Vicky Lau is a remarkable chef.  She was named Asia’s Best Female Chef in 2015.  The Tate Dining Room and Bar is the place where she blends her passion for the culinary arts, her design sensibilities and her inspirations created Edible Stories.  

Lau was born in Hong Kong, she came to the US when she was 15, and attended  a boarding school in Connecticut.  Afterwards, she graduated in Graphic Communications from New York and worked in an agency as a creative director.   Lau went back to Hong Kong to start up a project with her sister but it didn’t quite work out.  At that time two of her friends were applying to the Cordon Bleu in Bangkok, she joined them and stayed for nine months finishing up her grand diploma.  This set her on a path to pursuing her fascination with food as a platform for her artistic expression and creativity.  Curious about how a fine dining restaurant worked, Lau went to CΓ©page where she gained a strong reputation as one of Hong Kong’s rising chefs.

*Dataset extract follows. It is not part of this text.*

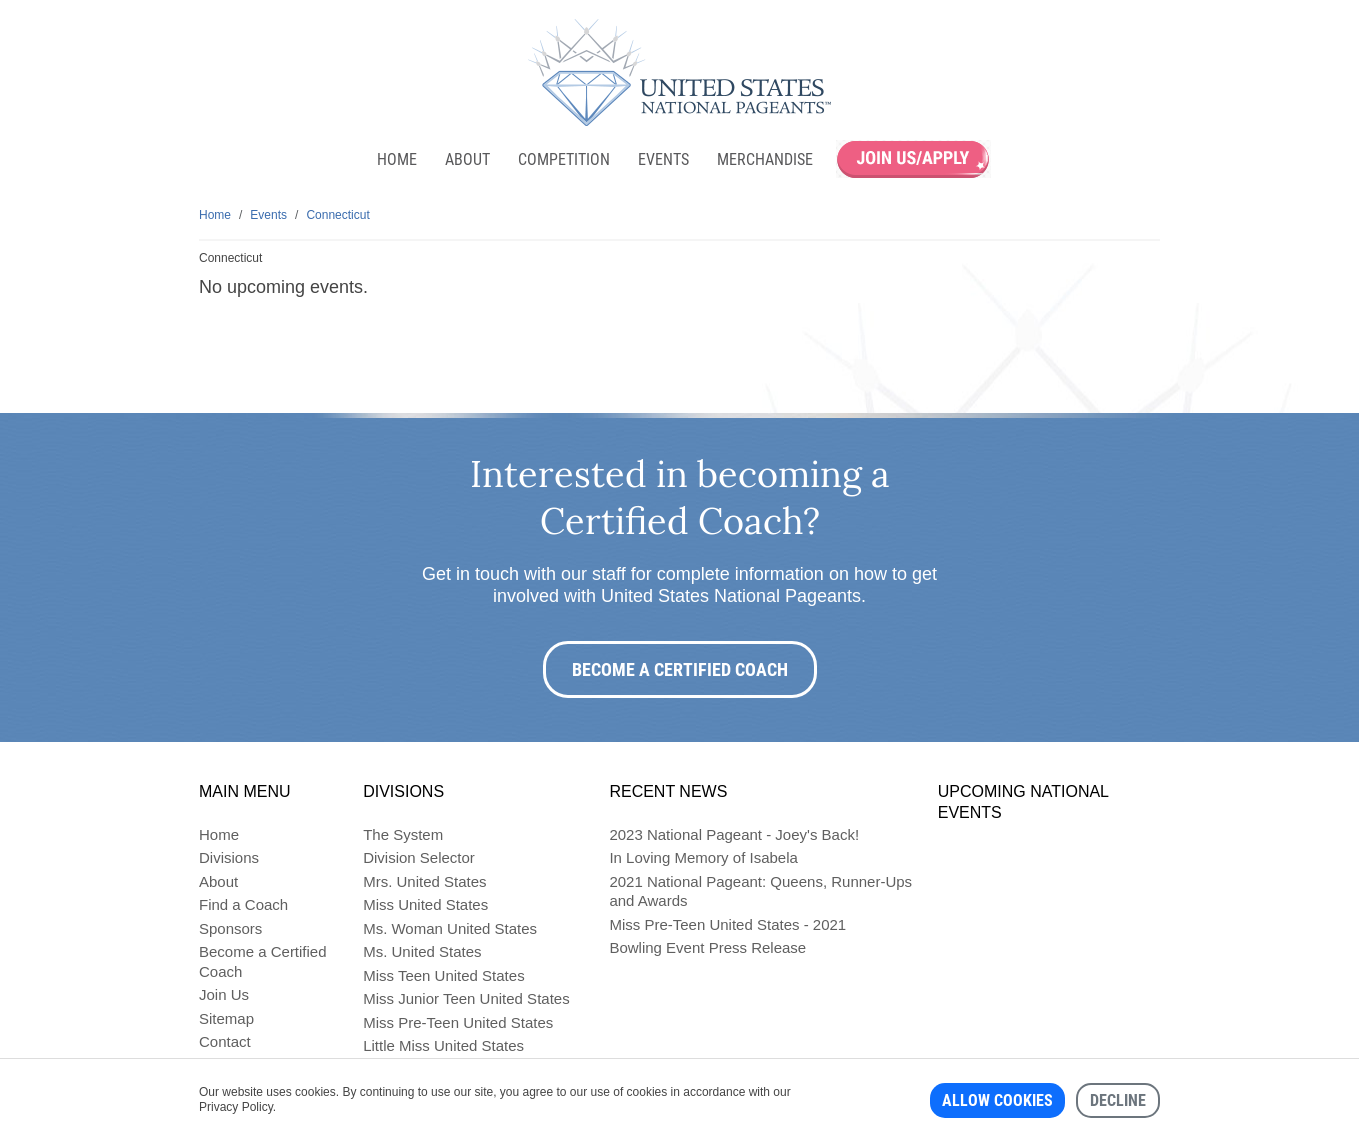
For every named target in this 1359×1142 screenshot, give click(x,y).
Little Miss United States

Lau  combines everything she knows about design and food  to open the 'Tate Dining Room and Bar', Lau creates dishes with a story in mind with food landscapes that nourish the soul.  Her amazing details echo the tools and materials used to create beautiful patterns.  Lau's food is described as an eclectic mix of French and Japanese influences in the Michelin’s guide.  Her visual presentation skills create edible stories that take guests on a journey of culinary expressionism while they eat.